“Do you know how much I love you?”
“Yes.”
He was breathing rapidly, but I had no idea if it was from what he was saying, or the twenty-six miles he’d just run. “Do you want to spend the rest of your life with me?”
My idiot brain tried to come back online, and I shot an accusatory look at his brother. Nick had been carrying that ring all morning and had passed it to Logan without a word. “You told him I was coming.”
“Yeah,” Nick said, sheepish. “I was worried it would mess with his head too much if you weren’t there, and then showed up.”
“You’re breaking my rule, Evie,” Logan said. My overwhelmed mind struggled to figure out if he’d meant it playfully or seriously. Emotional tears blurred my vision.
“Will you marry me?”
He’d been with April twelve years and never done this. In less than three months with me, he was sure. And I was sure too. I wouldn’t fail at loving him. Wasn’t even possible.
“Yes,” I said.
It was barely a word, but it registered all the same. He took my shaky hand and slipped the band onto my finger, where it felt like it belonged. Strangers around us cheered and congratulated us. All I wanted was to be in his arms, and it looked like he had the same desire.

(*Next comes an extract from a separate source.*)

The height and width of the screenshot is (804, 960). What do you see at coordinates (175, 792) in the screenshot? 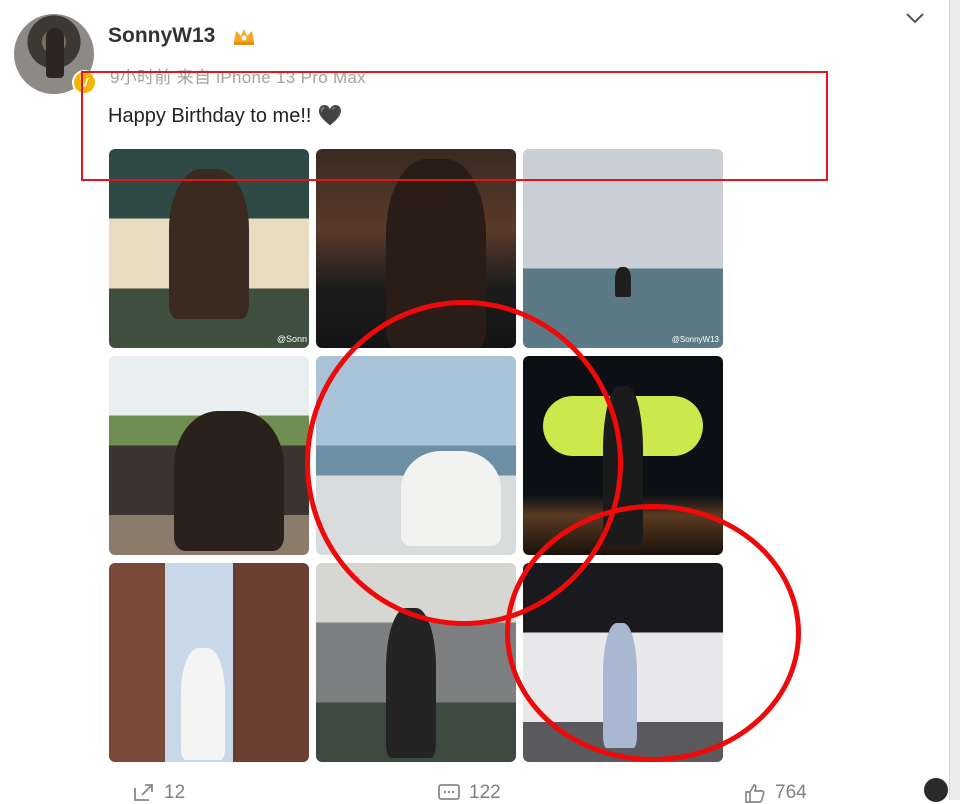
I see `repost-count: 12` at bounding box center [175, 792].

Then Logan made the mistake of trying to stand, and his face filled with alarm. “I’m not sure I can move.”
Nick hooked a hand under an arm and hauled Logan’s stiff body upright, ignoring the groan of discomfort this action caused his older brother. I ignored it too. I threw my arms around Logan’s neck, his sweat-soaked shirt beneath my hands. I loved it. I loved everything about him.
His mouth was hot and tasted like cherries from his energy gels, and he answered my urgent kiss by matching my intensity. A hand snaked behind my back to hold me against him, pressing me into his damp body and heaving chest.
“Did that really just happen?” I said in between his breathy kisses.
“I asked Hilary to get it on video because there are some people who are going to need visual proof.”
“Like Mom,” Nick chimed in.
I stared at the ring on my left hand which was still trembling when lips found mine and stole my focus. Holy shit, my fiancé knew how to kiss.
“Okay,” Nick interrupted, “congrats and all, but can you maybe hydrate so I don’t have to carry you when your muscles cramp up?”
I don’t think Logan wanted to. When I tried to release him so he could head to the table with water bottles, his arm remained locked around me.
“Are you okay?” I whispered.
He grinned. “Oh, yeah.”
He was sweaty, and gorgeous, and . . . happy.
And he was mine.
chapter
TWENTY-SIX
The Saturday after Thanksgiving, my phone rang at five forty-five in the morning, bathing our bedroom in pale blue light. My hand fumbled and yanked it off the charger, and my bleary eyes looked at the screen. It was a number I didn’t recognize.
“Hello?”
“Hey, it’s Payton.”
“Who’s dead?” I whispered into the phone, terrified. She knew better than to call this early.
“I am.” Payton’s voice was frantic. “Sorry I woke you.”